The next man that Pike encountered was an old gentleman on his way to Fayetteville, who admitted that he was a judge and the next day was intending to serve in a number of political cases involving the property of certain Union sympathizers. Pike made him also take the oath of allegiance, and promise not to enter judgment contrary to the interests of the Union. He then left the road and rode along a shallow creek through the woods. About sunset he suddenly came upon an old man under the trees. He questioned him and found that he was a Union sympathizer and was told by him that there were twelve Tennessee cavalrymen and fifteen mounted citizens on the lookout for him.

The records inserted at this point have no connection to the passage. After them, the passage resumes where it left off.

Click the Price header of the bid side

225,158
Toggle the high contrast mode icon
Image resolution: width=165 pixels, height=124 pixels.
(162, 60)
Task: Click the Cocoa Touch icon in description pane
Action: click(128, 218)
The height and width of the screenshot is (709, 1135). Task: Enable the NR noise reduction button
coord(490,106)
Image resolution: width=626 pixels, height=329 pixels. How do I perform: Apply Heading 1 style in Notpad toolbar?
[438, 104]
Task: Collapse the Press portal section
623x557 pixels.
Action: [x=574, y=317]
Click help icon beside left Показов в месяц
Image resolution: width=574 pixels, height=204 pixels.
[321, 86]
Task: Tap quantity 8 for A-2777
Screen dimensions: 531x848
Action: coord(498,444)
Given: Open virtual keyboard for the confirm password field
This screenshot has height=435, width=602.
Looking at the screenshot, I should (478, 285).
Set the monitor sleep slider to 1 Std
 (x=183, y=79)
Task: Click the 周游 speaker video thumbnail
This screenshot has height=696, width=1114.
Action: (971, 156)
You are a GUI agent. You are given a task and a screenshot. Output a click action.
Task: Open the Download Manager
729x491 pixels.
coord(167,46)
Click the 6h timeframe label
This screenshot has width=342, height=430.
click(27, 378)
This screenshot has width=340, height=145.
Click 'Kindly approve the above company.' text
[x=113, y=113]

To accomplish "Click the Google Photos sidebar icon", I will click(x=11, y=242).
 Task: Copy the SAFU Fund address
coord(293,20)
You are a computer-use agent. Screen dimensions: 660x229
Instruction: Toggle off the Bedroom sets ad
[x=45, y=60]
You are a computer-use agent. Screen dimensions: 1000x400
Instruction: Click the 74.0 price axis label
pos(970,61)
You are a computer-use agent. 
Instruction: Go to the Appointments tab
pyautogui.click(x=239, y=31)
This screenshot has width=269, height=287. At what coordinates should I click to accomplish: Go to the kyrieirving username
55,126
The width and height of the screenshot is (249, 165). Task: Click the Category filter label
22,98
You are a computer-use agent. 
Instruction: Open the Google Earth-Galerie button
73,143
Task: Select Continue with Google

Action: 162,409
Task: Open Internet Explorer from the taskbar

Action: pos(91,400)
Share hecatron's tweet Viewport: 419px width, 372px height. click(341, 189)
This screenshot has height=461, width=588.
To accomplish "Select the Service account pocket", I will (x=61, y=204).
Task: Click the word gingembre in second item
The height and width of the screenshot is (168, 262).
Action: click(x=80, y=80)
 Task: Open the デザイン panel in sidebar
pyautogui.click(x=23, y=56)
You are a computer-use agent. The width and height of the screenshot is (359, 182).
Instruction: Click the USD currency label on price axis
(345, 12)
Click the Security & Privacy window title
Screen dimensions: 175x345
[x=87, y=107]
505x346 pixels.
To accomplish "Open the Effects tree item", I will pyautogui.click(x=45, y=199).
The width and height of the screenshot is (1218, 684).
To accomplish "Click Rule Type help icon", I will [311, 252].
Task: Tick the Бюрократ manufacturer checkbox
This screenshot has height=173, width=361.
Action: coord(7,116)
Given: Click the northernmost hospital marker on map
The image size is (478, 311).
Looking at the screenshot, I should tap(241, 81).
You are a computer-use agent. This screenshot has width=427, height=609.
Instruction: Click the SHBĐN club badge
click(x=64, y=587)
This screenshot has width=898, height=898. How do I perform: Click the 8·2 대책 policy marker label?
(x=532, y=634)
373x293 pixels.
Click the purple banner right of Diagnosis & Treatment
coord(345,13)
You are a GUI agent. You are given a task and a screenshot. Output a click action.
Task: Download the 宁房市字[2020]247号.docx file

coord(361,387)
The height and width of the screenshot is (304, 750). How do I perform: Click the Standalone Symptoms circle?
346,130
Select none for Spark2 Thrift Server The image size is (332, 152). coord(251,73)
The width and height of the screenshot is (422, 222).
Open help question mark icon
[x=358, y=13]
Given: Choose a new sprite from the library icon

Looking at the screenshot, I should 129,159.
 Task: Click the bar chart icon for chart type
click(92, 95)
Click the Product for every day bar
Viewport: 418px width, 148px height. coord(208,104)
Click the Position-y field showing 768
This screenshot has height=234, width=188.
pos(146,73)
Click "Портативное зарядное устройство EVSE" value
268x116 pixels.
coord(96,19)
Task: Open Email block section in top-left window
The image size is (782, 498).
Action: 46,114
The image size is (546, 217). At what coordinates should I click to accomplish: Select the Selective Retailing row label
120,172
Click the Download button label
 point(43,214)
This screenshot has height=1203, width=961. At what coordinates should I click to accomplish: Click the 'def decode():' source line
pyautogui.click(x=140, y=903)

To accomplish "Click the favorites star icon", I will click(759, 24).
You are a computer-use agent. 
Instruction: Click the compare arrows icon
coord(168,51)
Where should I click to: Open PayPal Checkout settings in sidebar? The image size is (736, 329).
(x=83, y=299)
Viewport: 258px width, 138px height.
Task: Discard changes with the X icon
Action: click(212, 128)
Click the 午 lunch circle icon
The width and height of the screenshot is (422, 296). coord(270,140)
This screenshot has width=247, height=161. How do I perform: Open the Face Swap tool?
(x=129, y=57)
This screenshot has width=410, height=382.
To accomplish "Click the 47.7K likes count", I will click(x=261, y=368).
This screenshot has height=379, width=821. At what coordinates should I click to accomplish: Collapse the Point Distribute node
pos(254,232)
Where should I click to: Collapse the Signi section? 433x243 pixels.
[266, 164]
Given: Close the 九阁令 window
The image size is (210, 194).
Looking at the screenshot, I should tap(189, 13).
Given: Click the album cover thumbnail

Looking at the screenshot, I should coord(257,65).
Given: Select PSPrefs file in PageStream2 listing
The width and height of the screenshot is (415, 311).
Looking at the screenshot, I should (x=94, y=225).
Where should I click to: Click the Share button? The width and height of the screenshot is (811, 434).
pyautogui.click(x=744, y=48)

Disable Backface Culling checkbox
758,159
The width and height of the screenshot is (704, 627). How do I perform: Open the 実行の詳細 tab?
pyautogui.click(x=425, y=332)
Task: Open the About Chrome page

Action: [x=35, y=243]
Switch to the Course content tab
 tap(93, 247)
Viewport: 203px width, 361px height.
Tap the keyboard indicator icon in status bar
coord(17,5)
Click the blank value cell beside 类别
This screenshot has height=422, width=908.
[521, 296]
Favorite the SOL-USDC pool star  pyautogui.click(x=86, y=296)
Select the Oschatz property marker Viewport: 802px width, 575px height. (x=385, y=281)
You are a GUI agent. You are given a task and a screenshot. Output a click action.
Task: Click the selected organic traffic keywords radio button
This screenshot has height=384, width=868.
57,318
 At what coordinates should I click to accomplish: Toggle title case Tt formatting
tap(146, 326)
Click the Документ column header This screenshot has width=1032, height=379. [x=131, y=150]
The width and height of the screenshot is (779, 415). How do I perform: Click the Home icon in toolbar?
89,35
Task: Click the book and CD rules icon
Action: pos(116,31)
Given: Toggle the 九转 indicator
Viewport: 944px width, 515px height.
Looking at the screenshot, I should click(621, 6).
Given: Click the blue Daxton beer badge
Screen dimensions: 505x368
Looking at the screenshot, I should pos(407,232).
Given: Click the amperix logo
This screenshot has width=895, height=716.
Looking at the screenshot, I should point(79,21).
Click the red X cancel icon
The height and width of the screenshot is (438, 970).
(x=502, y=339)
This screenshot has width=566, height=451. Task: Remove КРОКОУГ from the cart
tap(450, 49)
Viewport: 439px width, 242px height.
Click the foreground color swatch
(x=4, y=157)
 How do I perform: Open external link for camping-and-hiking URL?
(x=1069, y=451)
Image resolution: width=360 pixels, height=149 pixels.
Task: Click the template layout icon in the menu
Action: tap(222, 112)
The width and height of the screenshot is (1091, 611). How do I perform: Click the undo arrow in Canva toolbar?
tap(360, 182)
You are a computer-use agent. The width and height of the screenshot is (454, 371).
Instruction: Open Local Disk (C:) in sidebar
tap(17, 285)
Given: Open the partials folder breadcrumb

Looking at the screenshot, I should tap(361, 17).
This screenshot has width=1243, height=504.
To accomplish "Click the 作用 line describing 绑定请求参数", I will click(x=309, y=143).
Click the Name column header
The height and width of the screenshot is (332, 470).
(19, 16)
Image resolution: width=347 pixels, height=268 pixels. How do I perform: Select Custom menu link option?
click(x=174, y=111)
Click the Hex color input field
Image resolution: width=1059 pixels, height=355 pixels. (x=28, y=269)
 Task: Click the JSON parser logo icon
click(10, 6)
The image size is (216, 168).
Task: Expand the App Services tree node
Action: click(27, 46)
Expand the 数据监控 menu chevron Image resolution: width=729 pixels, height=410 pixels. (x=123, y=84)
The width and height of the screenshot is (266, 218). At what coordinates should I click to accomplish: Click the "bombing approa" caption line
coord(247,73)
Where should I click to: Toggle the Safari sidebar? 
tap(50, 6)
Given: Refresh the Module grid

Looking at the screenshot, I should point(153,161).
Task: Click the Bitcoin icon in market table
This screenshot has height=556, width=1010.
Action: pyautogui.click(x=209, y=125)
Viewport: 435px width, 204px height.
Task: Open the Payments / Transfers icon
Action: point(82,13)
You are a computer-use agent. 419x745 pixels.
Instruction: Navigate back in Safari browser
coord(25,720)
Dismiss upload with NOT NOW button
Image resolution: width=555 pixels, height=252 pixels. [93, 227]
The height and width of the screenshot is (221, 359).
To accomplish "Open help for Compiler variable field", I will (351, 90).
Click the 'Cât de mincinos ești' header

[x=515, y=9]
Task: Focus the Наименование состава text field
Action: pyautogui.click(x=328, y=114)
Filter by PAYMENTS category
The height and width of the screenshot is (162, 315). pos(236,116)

"That is," said the old man, "if you're the chap that has been going around capturing wagon-trains and churches and soldiers and judges."

"That's me," said Pike.

The old man took him home and fed him and with him he left his horse and started out on foot, feeling that the hue and cry would now be out all over the country against a mounted man in Union uniform. Leaving his friend, he followed the path through the woods toward Decatur until it was dark and then wrapped himself up in a blanket and slept all night in the pouring rain. In the morning he made his way toward the railway and followed it until about ten o'clock when he stopped at a house and bought a breakfast. He had not been there long before he was joined by several Confederate cavalrymen.

"What's your business," said one, "and what are you doing in that uniform?"

"Well," said Pike, "I was told to wear it and not to tell any one my business until it was done and if you fellows don't like it, you had better take it up with the general."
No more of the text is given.